> PROBLEM DESCRIPTION
An exact reproduction of the lines from the one with "राजनीति (323, 198)" to the end of the data below is required. No other lines may be included.

Records excerpted from a collection:
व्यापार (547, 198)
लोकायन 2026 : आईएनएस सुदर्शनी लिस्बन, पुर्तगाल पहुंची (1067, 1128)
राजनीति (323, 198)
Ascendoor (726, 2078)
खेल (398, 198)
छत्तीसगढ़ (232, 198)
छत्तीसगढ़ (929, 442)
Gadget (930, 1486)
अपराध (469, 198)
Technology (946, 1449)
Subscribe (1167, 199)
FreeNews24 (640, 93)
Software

> COMPLETED EXERCISE
राजनीति (323, 198)
Ascendoor (726, 2078)
खेल (398, 198)
छत्तीसगढ़ (232, 198)
छत्तीसगढ़ (929, 442)
Gadget (930, 1486)
अपराध (469, 198)
Technology (946, 1449)
Subscribe (1167, 199)
FreeNews24 (640, 93)
Software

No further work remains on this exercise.